Israeli court upholds cut-off of asylum seekers’ water, electricity

The court accepts city of Petah Tikva's claim that other cities do the same, no racism involved, which refugees’ lawyer says is demonstrably false.

The Lod District Court rejected an appeal Tuesday to stop the Petah Tikva municipality from turning off water and electricity in apartments where asylum seekers are living. The appeal, filed by human rights groups, follows a wave of such utility cuts over the past six months in apartments that have been subdivided into separate flats.

Judge Daphna Blatman Kedrai ruled that a public appeal is not the right way to deal with this matter, and that instead the residents themselves should appeal the decision through the municipality. The judge also noted that it had not been proven that the city has a policy of disconnecting utilities specifically to apartments of asylum seekers.

However, she noted that essential utilities should be cut off in apartments that have been subdivided into separate premises only when human life is in danger, and instructed the municipality’s welfare services to assist people who had to vacate their apartments.

The Association for Civil Rights in Israel, the Assaf refugee assistance group and the Hotline for Refugees and Migrants argued in the petition that cutting off water and electricity was intended to pressure African asylum seekers into leaving Petah Tikva. According to ACRI, Eritreans and Sundanese were living in about 80 percent of the apartments where the municipality ordered utilities disconnected. The appeal mentioned statements made against asylum seekers by the city’s mayor, Yitzhak Braverman.

The municipality said it did not know the identities of the tenants in the apartments where the utilities were ordered disconnected. It also stated that it had ordered the cut-off due to the risk to human life to the tenants and to neighbors, as a result of the apartments being divided into smaller ones.

“The appellants’ claims of racial discrimination are based on media reports that are not first hand, and on a post by the mayor on his Facebook page featuring remarks involving enforcement of [utility-]connecting cases where apartments have been subdivided and back taxes are owed, and involving the entry of foreign workers to the city,” the judge wrote in her ruling.

She noted that the city had asked that these remarks not be taken into consideration and presented documentation and data to back up its claim that the cut-off of utilities had not been initiated out of racial discrimination. She wrote that she found the city’s response “satisfactory,” and that its policies should be examined “on a deeper level than relying on supposedly populist statements on social media platforms.”

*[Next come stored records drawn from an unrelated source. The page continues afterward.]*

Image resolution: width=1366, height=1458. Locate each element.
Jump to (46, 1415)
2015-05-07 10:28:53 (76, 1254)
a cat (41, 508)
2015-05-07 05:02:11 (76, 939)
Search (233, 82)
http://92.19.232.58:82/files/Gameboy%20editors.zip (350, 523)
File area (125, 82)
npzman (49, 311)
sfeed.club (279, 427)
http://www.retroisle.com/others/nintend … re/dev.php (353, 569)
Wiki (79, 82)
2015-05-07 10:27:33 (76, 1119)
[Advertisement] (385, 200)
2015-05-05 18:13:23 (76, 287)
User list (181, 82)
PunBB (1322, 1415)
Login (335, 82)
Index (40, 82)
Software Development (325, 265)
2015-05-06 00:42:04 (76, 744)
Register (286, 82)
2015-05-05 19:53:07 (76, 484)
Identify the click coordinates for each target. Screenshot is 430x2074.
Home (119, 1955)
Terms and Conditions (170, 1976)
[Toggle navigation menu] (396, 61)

The judge said the appeal’s argument that other cities did not take the same steps, and that most of the apartments were occupied by Eritreans and Sudanese, were “partial and amateurish” and that they could not be preferred over municipal records. The judge said the city had provided documentation showing that there in fact were other cities where utilities had been disconnected in apartments that had been subdivided. In some cases, the judge noted, the city’s claim of risk to tenants and neighbors justified cutting off the water and electricity.

The judge said the city should prepare for any evacuation that might be needed as a result of the municipality’s moves, and that this was necessary if veteran residents of the city were to be evicted and “all the more so for poor populations.”

ACRI attorney Oded Feller said the organizations were considering a petition to the High Court of Justice. “No other municipality has taken such a drastic step. If they had, thousands of apartments throughout Israel would find themselves without utilities,” he said. Feller added that the mayor, who signed the cut-off order, “declared proudly that the goal was to evict asylum seekers from the city, and we regret that the court refused to demand that he explain his harsh remarks.”

The attorney said it was unrealistic to suggest that the asylum seekers themselves go to court, as they lack the tools to do so on their own, and that the tenants were being made to bear responsibility for infractions of the building code by the apartments’ owners.